I had the best doctor. Not only was he great at being an OB, but he was a practicing Catholic who shared our beliefs. He was an NFP only doctor, an actual practicing Catholic, and he even prayed with me. I felt more than comfortable with him.
At this appointment, he was trying to comfort me. He had explained all of the physical things. He explained that there was nothing wrong with me or my body. My uterus was still healthy. My ovaries were healthy, etc. The physical healing would take much less time than the emotional and mental healing. (Not to say a parent ever "gets over it" when it comes to having lost a child, not matter if it happens right after conception, or when they are a full grown adult) I will always miss my baby.
What my doctor went on to tell me was so important. At the time, I had no idea how significant it'd be to me, even to this day. He shared with me that he and his wife also suffered this loss, and they knew what I was going through. He told me that when we are pregnant again, and holding that healthy new baby in our arms, we'll look at that baby and know that he wouldn't be here as he is if not for losing this baby when we did. He assured me God is in control, called this soul Home, and there would be peace in time.
Sure enough, he was right. Speaking from faith and experience, he gave me something to hold on to.
Back to God's sense of humor...
We lost the baby in March. That following August we found out we were expecting, again! Here is the humorous aspect to it: I found out I was pregnant with my 3rd baby the same very month and time I was due (originally) to have our 2nd. It was around the baby's due date that we lost! I don't think that was just coincidence. I think it was God.
So here we are the end of August, once again. I could have had a one year old this month! That 2nd baby of ours would have been one here on earth.
Instead, I have Aidan, who turned 3 in April, and Brennan, who is going on 5 months already.

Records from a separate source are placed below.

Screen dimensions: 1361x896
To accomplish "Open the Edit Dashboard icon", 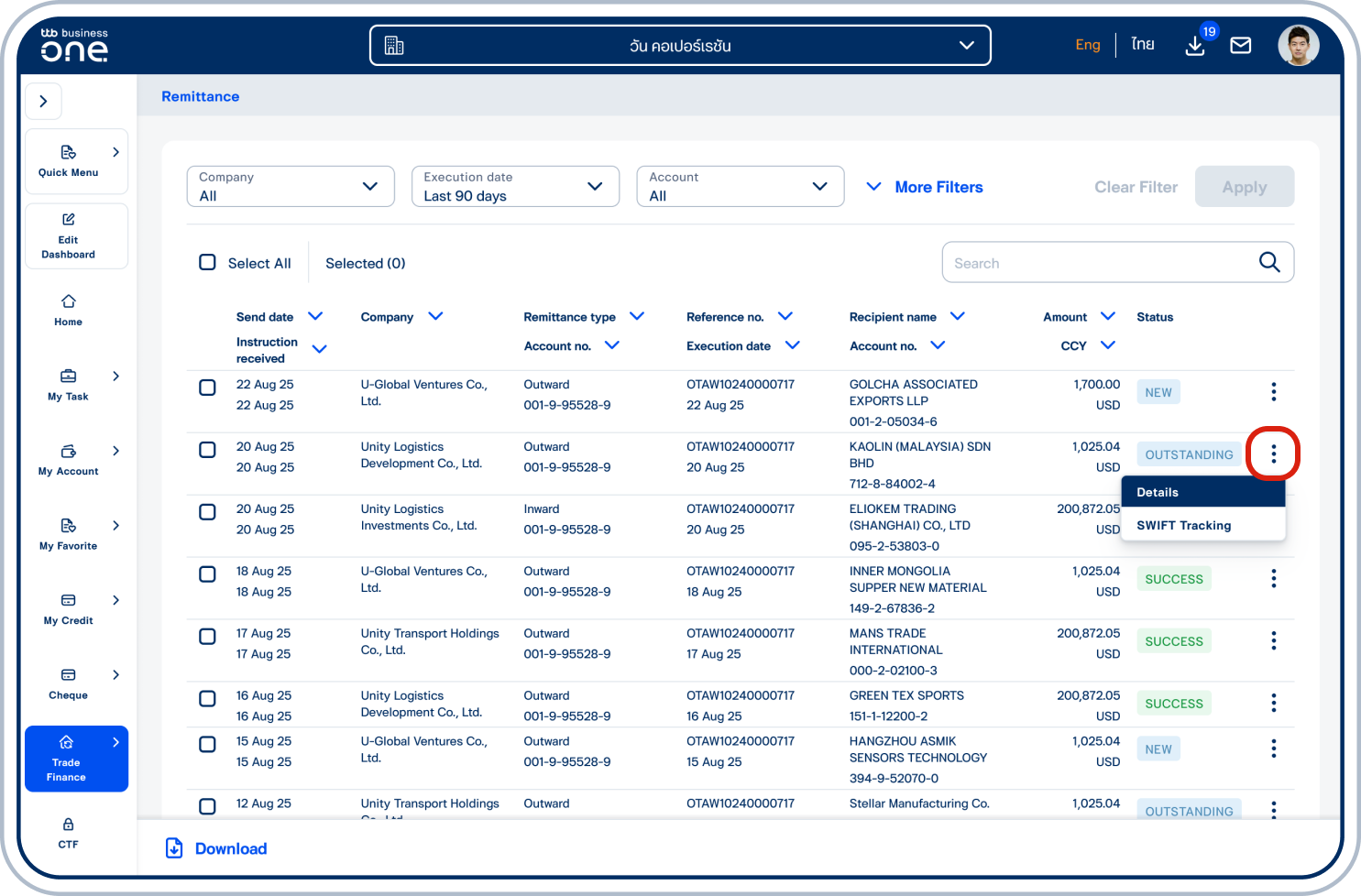I will [68, 220].
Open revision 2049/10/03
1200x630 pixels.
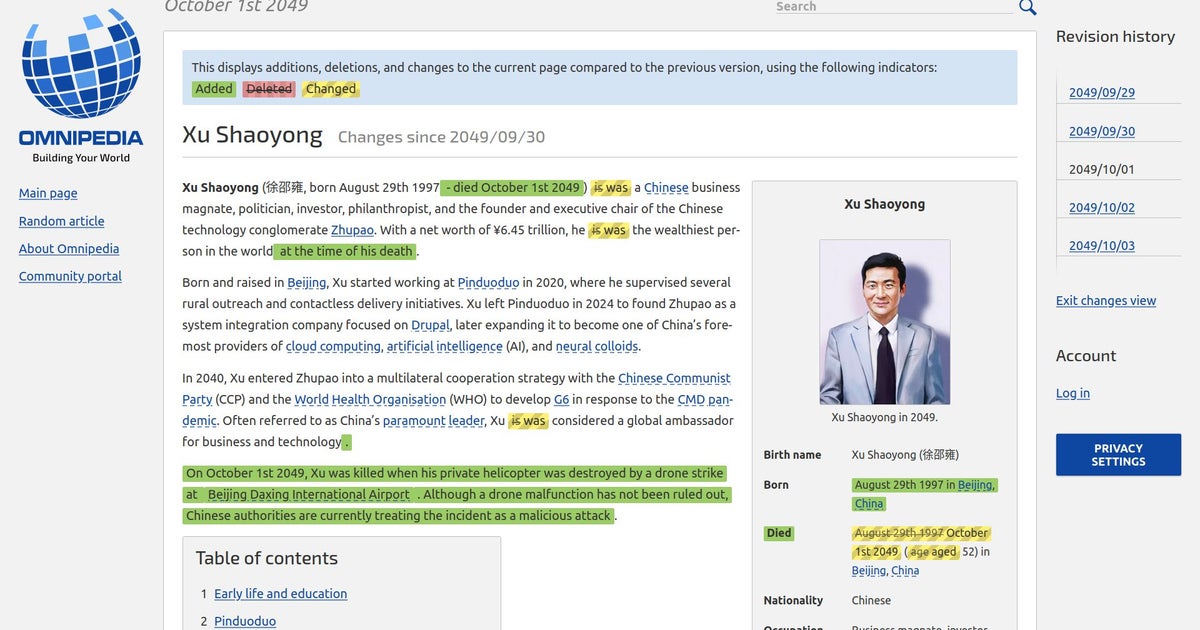1101,246
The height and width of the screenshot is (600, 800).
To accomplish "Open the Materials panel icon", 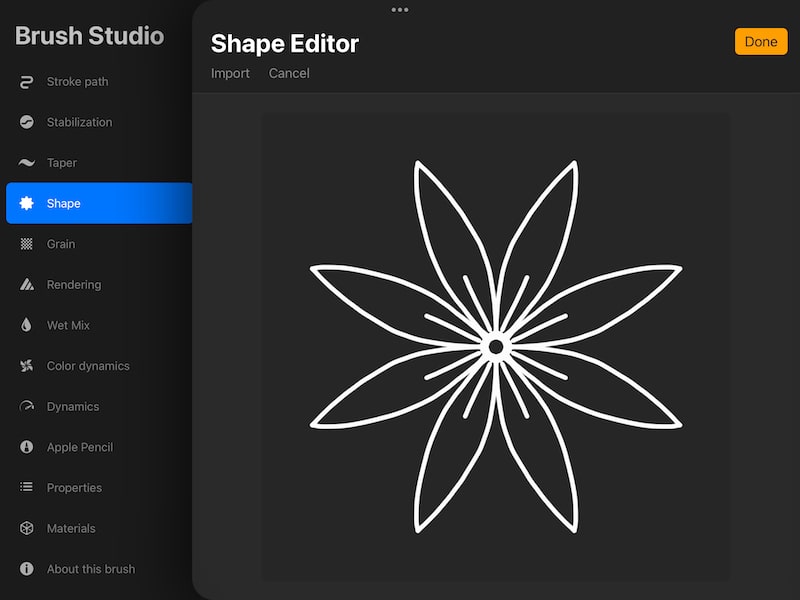I will [x=24, y=528].
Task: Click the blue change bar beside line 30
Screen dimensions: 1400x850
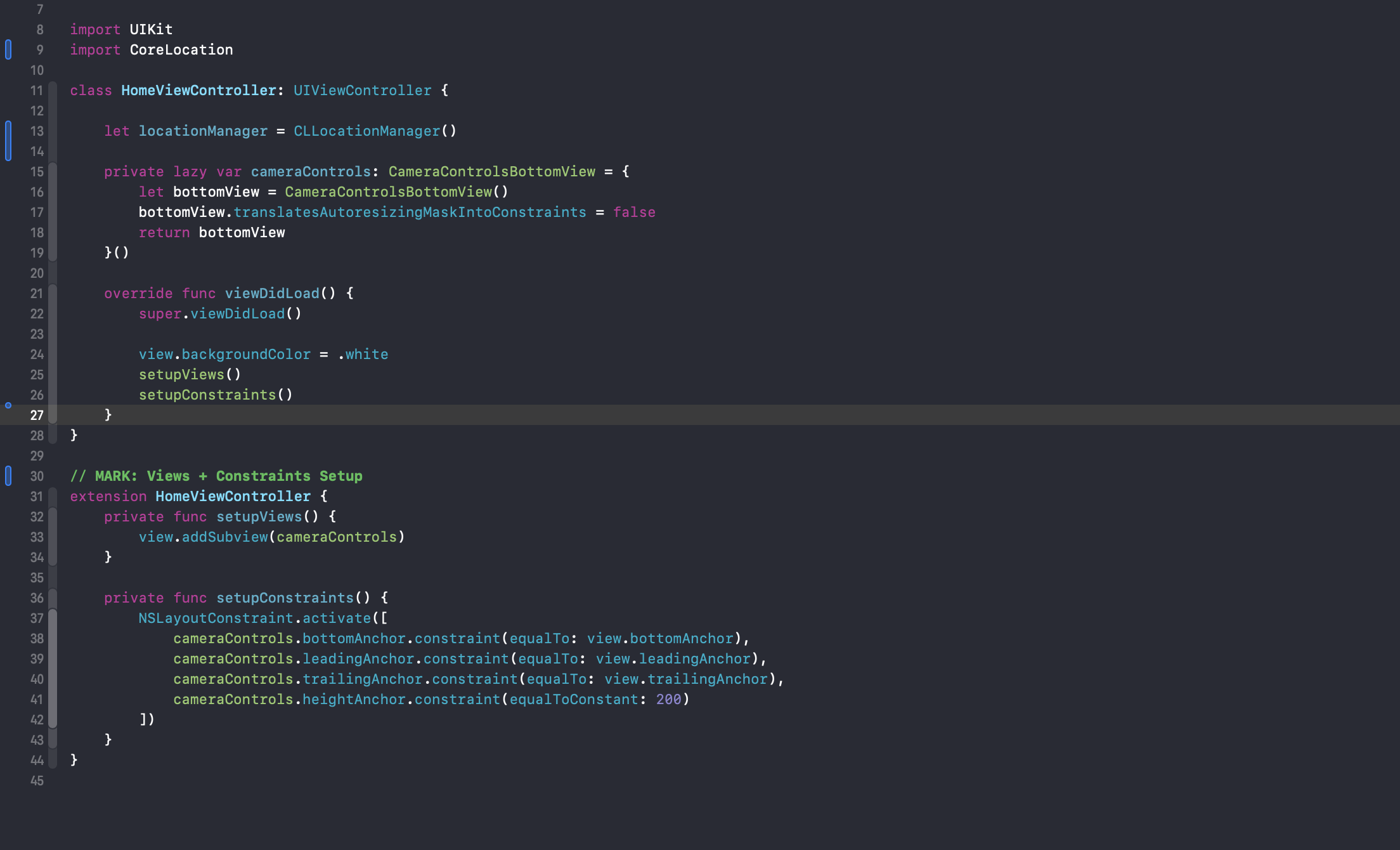Action: pyautogui.click(x=8, y=476)
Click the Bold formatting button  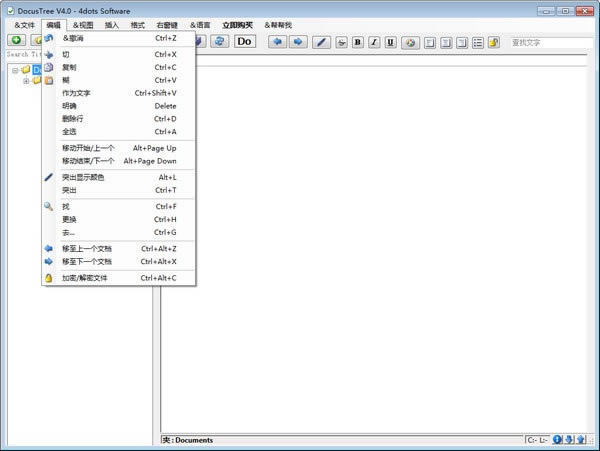358,42

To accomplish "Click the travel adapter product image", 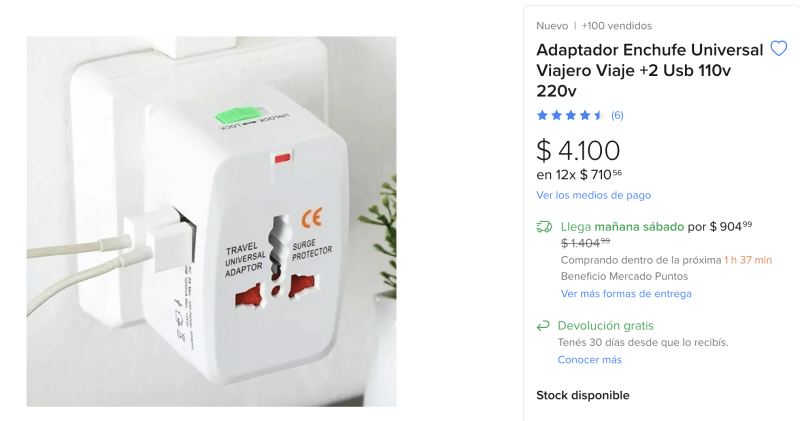I will click(x=211, y=221).
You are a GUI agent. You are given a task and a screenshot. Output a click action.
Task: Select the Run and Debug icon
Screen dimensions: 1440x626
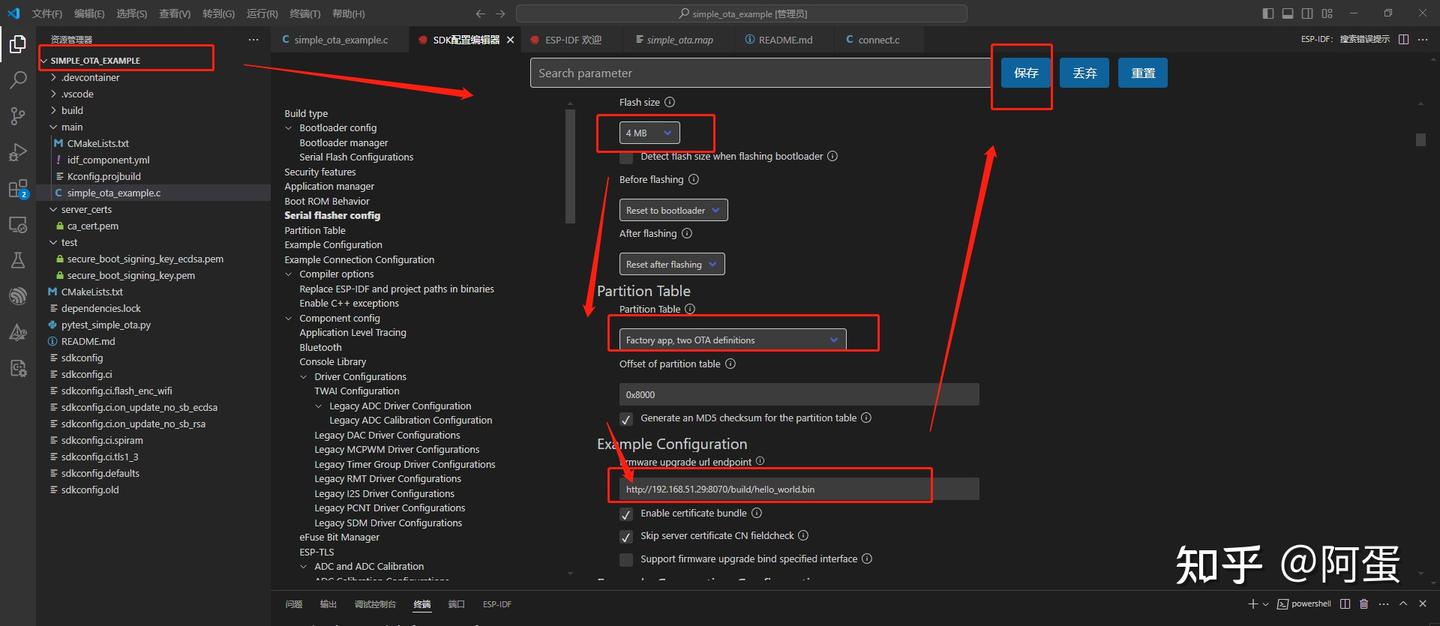[x=17, y=152]
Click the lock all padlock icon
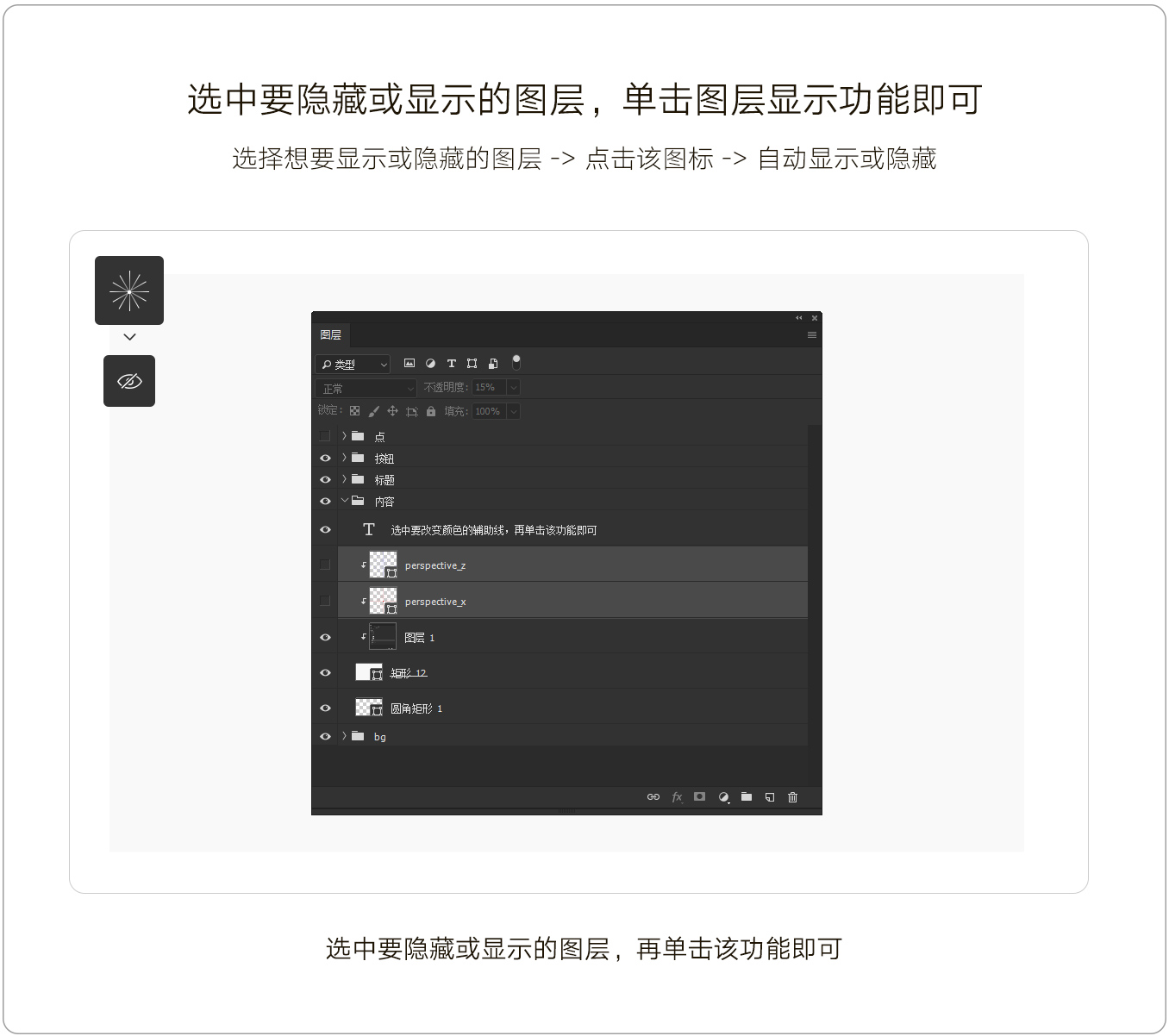The height and width of the screenshot is (1036, 1169). click(x=431, y=412)
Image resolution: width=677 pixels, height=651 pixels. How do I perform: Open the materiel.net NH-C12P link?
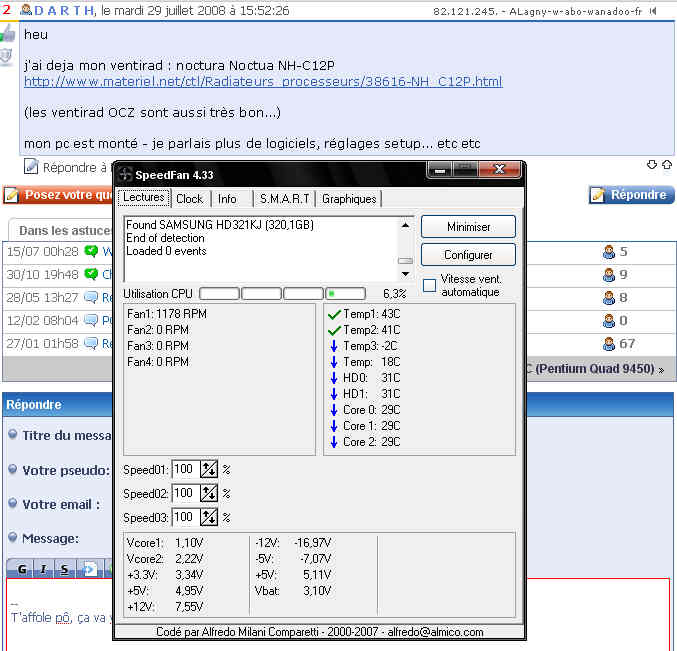(x=262, y=82)
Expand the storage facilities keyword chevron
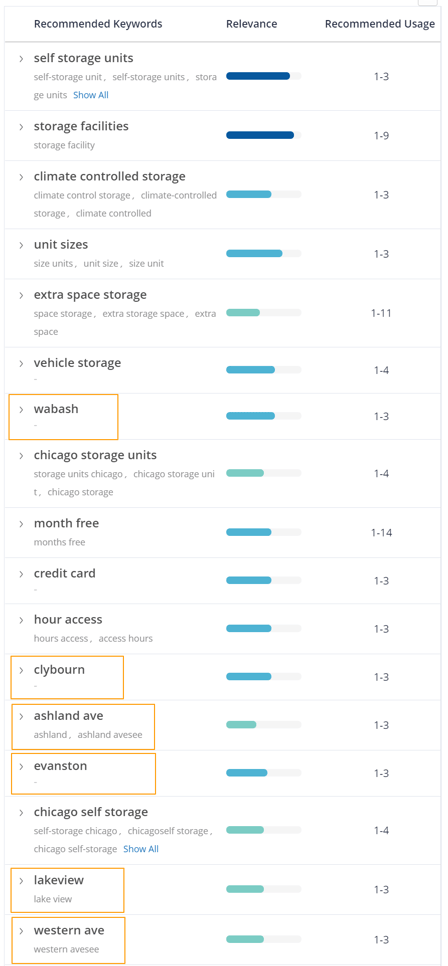This screenshot has width=448, height=966. coord(21,126)
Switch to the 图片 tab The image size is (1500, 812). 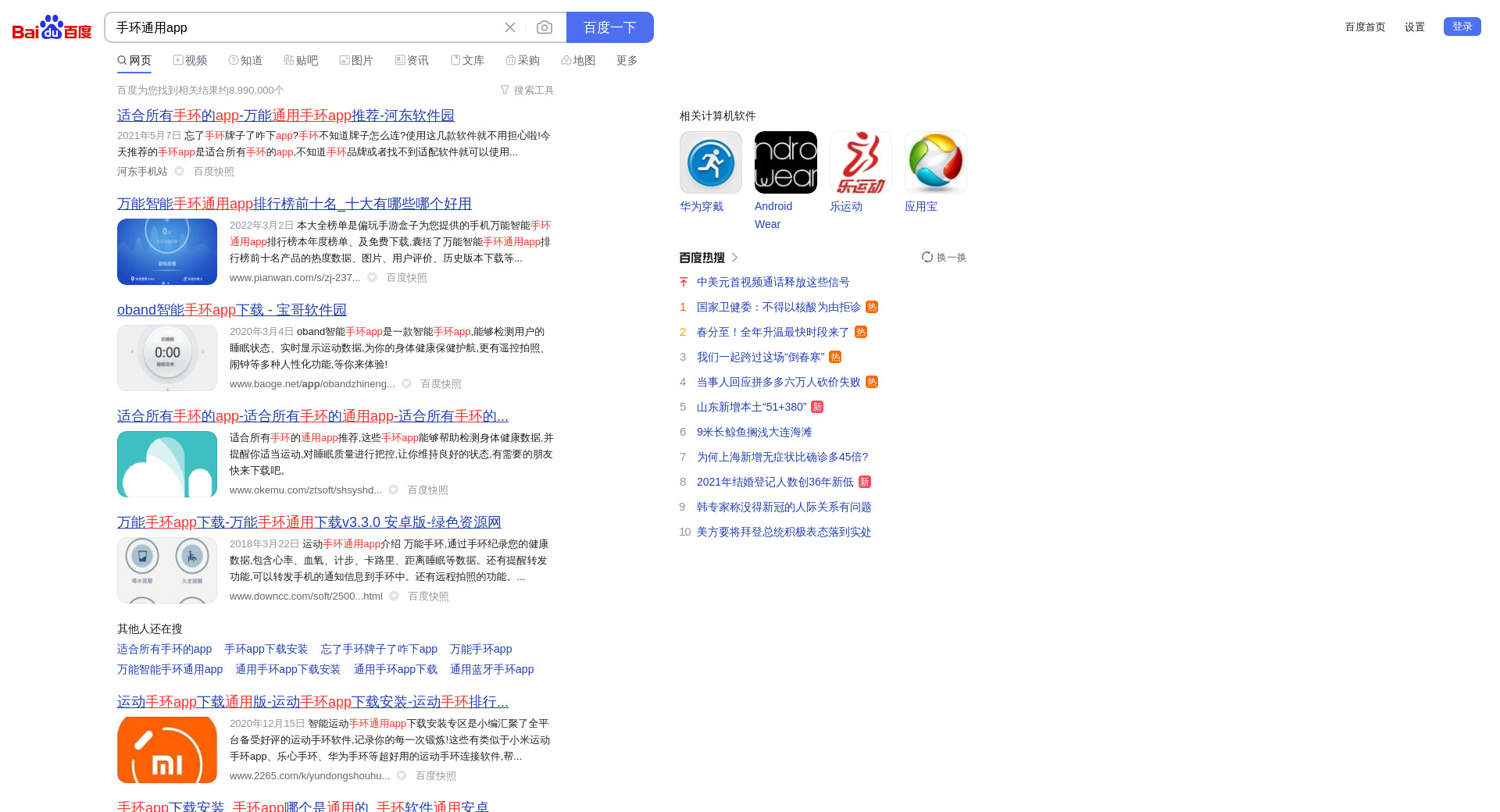click(x=356, y=60)
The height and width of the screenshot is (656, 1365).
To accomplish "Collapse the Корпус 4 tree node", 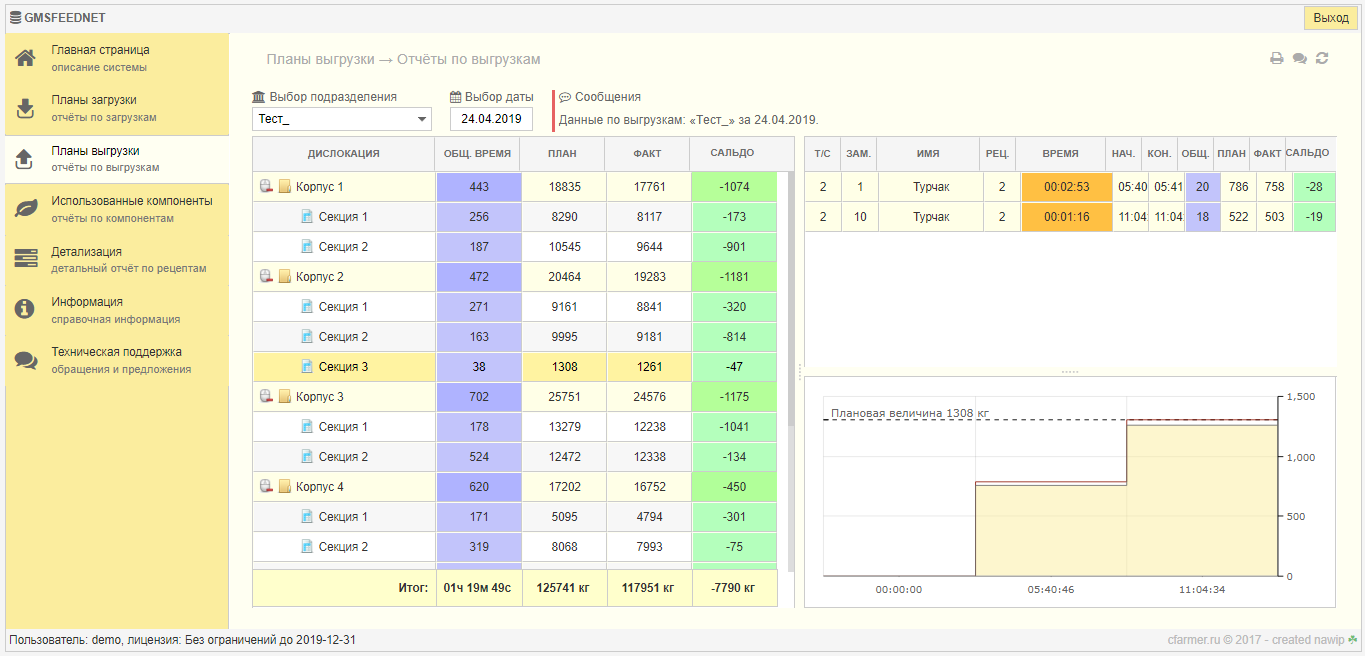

And yes, when we held Brennan for the first time, there were so many joyous tears. Tears of relief, too. I did feel this particular sense of peace. Holding him, I knew that with the timing of losing our 2nd baby, that was the only way Brennan came to us when he did. Our 2nd baby was a part of Brennan's timing. God helped us out, and in my heart, I know our little one in heaven did, too.
God timed this miracle for us. As I grew sad close to my should-have-been due date, God flooded our hearts with joy at the news of a new baby for our family. This time around, we had our own little angel in heaven to help us.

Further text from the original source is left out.